Pour atteindre une taille critique et offrir des produits plus efficaces aux épargnants, les rapporteurs préconisent que les seuils soint rehaussés, avec, en contrepartie, une hausse temporaire du taux de la réduction d’impôt sur le revenu au titre du dispositif Madelin ou « IR-PME », de 25 % à 30 %.

La transférabilité des contrats d’assurance vie

Lors de l’examen de la loi « Pacte », le Sénat s’était prononcé en faveur d’une transférabilité totale des contrats d’assurance vie, d’un assureur à l’autre, dès lors que le contrat avait plus de huit ans. Les rapporteurs préconisent de mettre en œuvre cette mesure en y ajoutant un plafonnement annuel des sommes pouvant être transférées chez un autre assureur.

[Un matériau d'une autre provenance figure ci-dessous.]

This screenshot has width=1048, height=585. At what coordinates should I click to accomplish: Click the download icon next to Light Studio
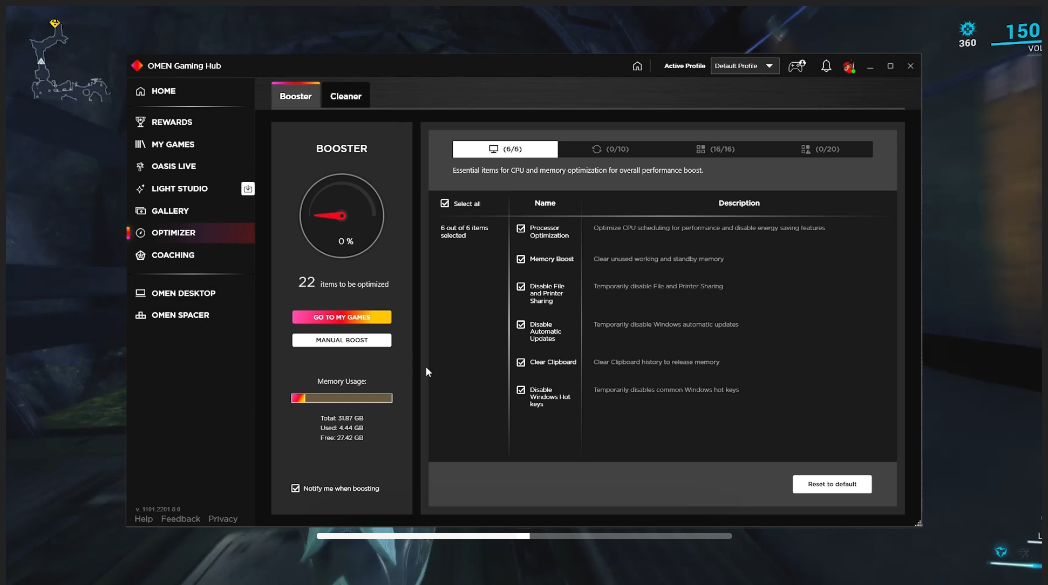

La migration de l’assurance vie vers les PER

La commercialisation des PER rencontre un certain succès. Le PER ressort comme un produit particulièrement adapté à l’investissement de très long-terme et à la préparation de la retraite. Dans cette optique, pour encourager la migration de l’assurance vie vers les PER, les rapporteurs préconisent de proroger au-delà du 1er janvier 2023 le bénéfice de l’incitation fiscale mise en place par la loi « Pacte » pour encourager le transfert de l’assurance vie vers les PER.

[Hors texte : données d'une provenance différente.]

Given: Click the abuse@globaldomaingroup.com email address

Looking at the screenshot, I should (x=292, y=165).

Un produit d’épargne retraite peu coûteux pour l’épargnant

Du fait de sa fiscalité avantageuse en cas de décès, le PER assurance a pris le pas sur le PER bancaire. Pourtant, les PER compte-titres ont aussi des atouts à faire valoir auprès des épargnants, dont la diversification des supports d’investissement et des frais moins élevés. Les rapporteurs proposent d’encourager son développement en créant un PER dont la gestion serait peu chargée en frais, afin d’optimiser le rendement servi, et reposerait sur des fonds indiciels (gestion passive). Sa gestion serait assurée par une entité publique non lucrative, sur le modèle du « NEST » britannique, fonds de pension public.